* _TAREFAS PROPOSTAS_
1. Com base no texto sobre as controvérsias de Washington, responda:
(a) Em que dia começou a série de bombardeios sobre o Afeganistão?
(b) Em que lugar foram aprofundadas as decisões tomadas após os atentados de 11 de setembro?
(c) Por quem seria constituído o novo poder que substituiria o regime dos taliban?
2. Reproduza sem alterações o trecho do texto sobre as controvérsias de Washington que começa com as palavras "O papel crucial" e termina com "poderes em Washington.".
3. Retome o texto sobre as controvérsias de Washington a partir da última frase apresentada.

* _TEXTO SELECIONADO_
********

As controvérsias de Washington
Em oposição à política de Bush, há uma corrente que tem por alvo o Iraque e outros países árabes, origem dos homens de Bin Laden e de outros grupos terroristas. É, portanto, no Oriente Médio que os Estados Unidos devem travar e ganhar essa guerraPaul-Marie de La Gorce
A longa série de bombardeios sobre o Afeganistão, iniciada no domingo, 7 de outubro, marcava o início do que os Estados Unidos chamam de uma “guerra”. O que está em jogo, nesta primeira fase, são as opções estratégicas feitas, de saída, pelo presidente George W. Bush. Imediatamente contestadas, elas poderiam ser questionadas por eventuais fracassos sofridos ou pelas vitórias obtidas.
Essas decisões, tomadas nos três dias que se seguiram aos atentados de 11 de setembro, foram aprofundadas durante reuniões feitas em Campo David. Foi dada prioridade absoluta a uma ação de força contra o Afeganistão, santuário da organização Al-Qaida e de seu líder, Osama bin Laden. A ação se daria em três etapas: um ultimato ao regime dos taliban, que já se previa que seria rechaçado; a sua queda e substituição por um novo poder, constituído por representantes da comunidade pachtun e capaz de permitir a neutralização da rede Al-Qaida e, se possível, a captura de seu chefe; e uma operação militar que poderia provocar, acelerar ou concretizar a mudança de regime. A ação realizada no Afeganistão seria apenas a primeira fase de uma ação geral de eliminação do terrorismo mundial, mas as etapas seguintes seriam postergadas para não atrapalhar o êxito da primeira etapa.
O papel crucial de Powell
Essas opções desencadearam imediatamente uma controvérsia que ainda continua. Mas o presidente norte-americano as defendeu, e para compreender a sua posição, é preciso conhecer o tabuleiro de xadrez dos poderes em Washington.

********

Entradas de indicação para texto e elementos:
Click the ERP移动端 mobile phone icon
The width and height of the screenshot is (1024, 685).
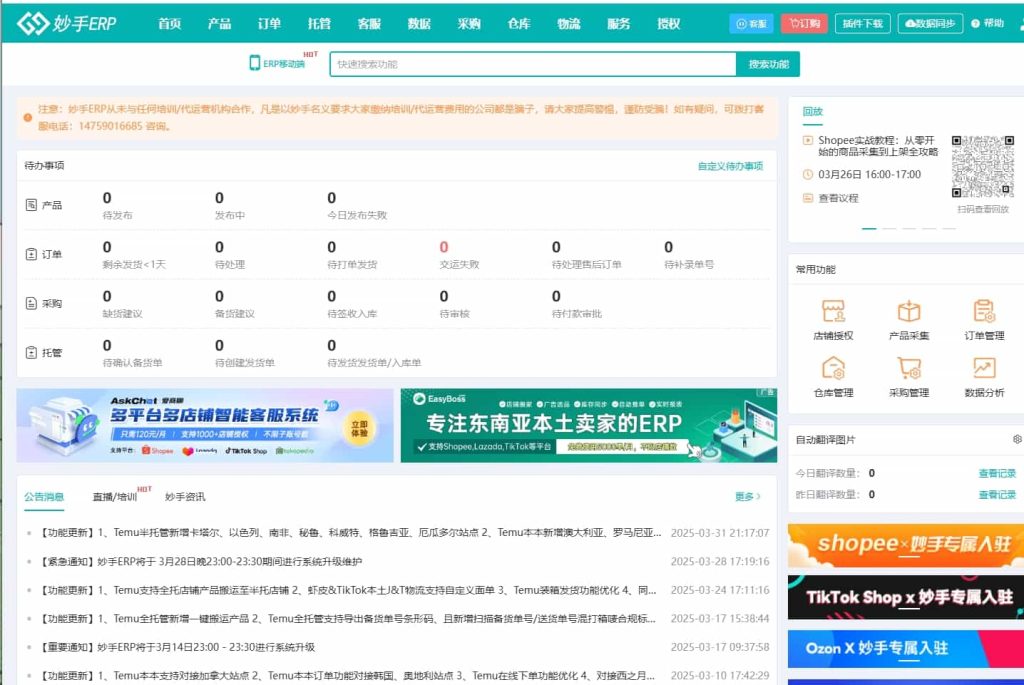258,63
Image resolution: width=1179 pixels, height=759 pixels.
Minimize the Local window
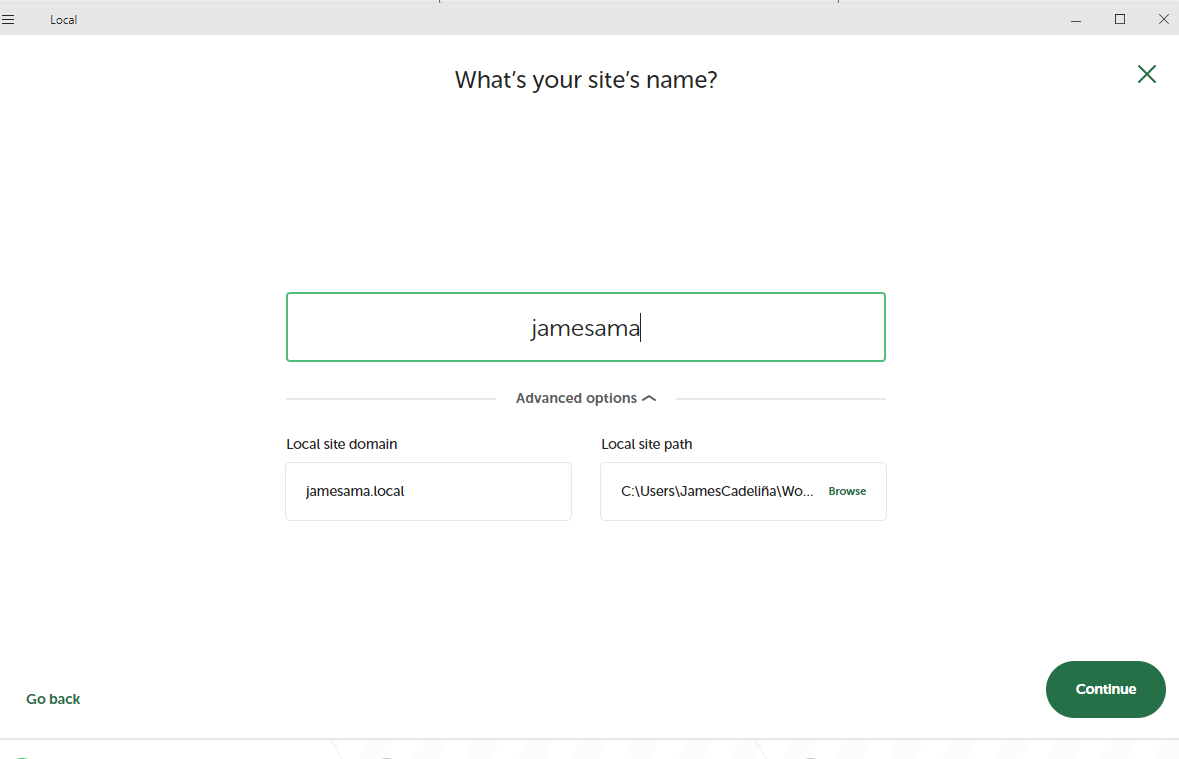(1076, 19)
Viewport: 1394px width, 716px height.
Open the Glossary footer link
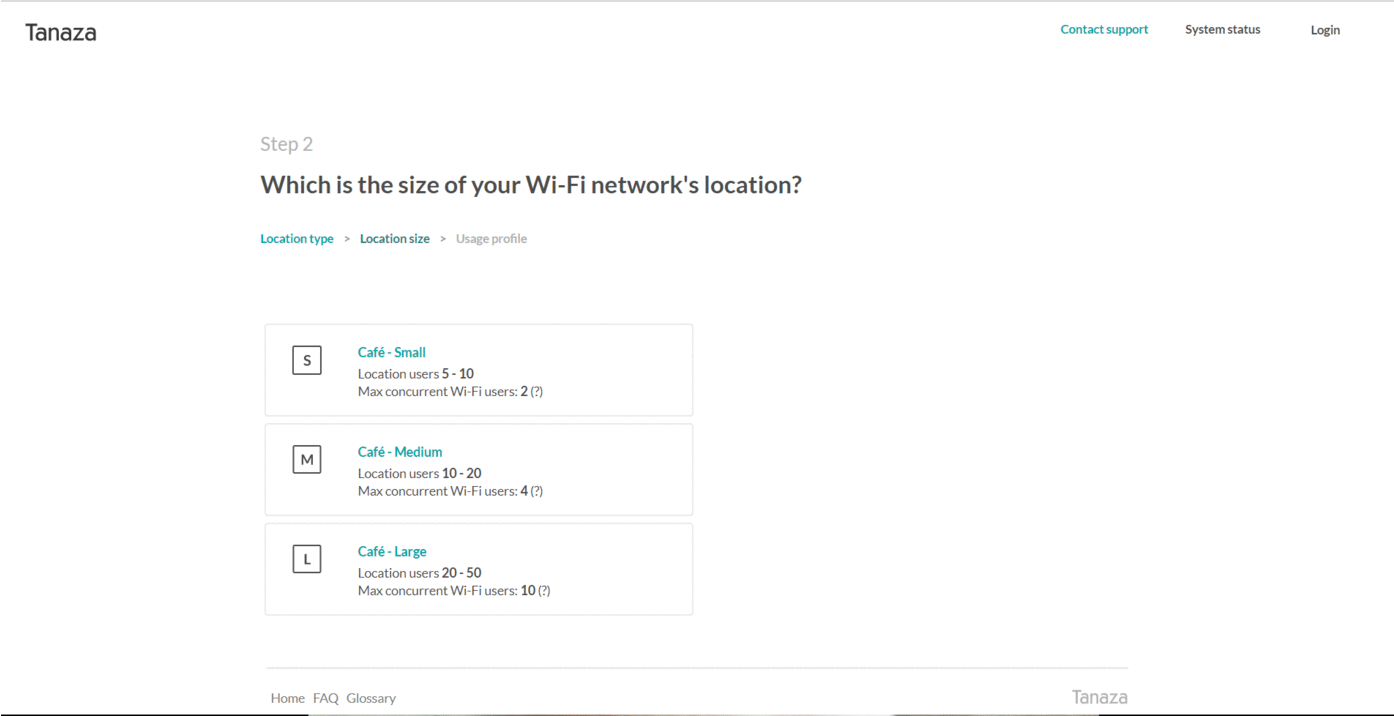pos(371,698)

********

* _RESPOSTAS DAS TAREFAS_
1.
(a) No domingo, 7 de outubro.
(b) Em Campo David.
(c) Por representantes da comunidade pachtun.

2.
O papel crucial de Powell
Essas opções desencadearam imediatamente uma controvérsia que ainda continua. Mas o presidente norte-americano as defendeu, e para compreender a sua posição, é preciso conhecer o tabuleiro de xadrez dos poderes em Washington.

3.
O general Colin Powell já desempenhara um papel essencial, em março, na solução do complicado caso da apreensão de um avião norte-americano pela China
O papel de Colin Powell, secretário de Estado, na gestão da atual crise surpreendeu. Sua nomeação tinha o objetivo, dizia-se, de fornecer o álibi racial e social de que o novo governo precisava. Pessoalmente sem experiência internacional, o presidente Bush buscava um homem com essa experiência, mas independente do Departamento de Estado, para que pudesse ter mais autoridade sobre este. Durante a guerra do Golfo, de 1990-1991, o general Powell não hesitou em se opor aos desejos do presidente Bush pai, exigindo tempo para reunir todas as forças necessárias para vencer o Iraque, e mesmo transferindo as operações para janeiro de 1991. “Espírito racional”: essa é a expressão recorrente das pessoas que lhe são próximas1.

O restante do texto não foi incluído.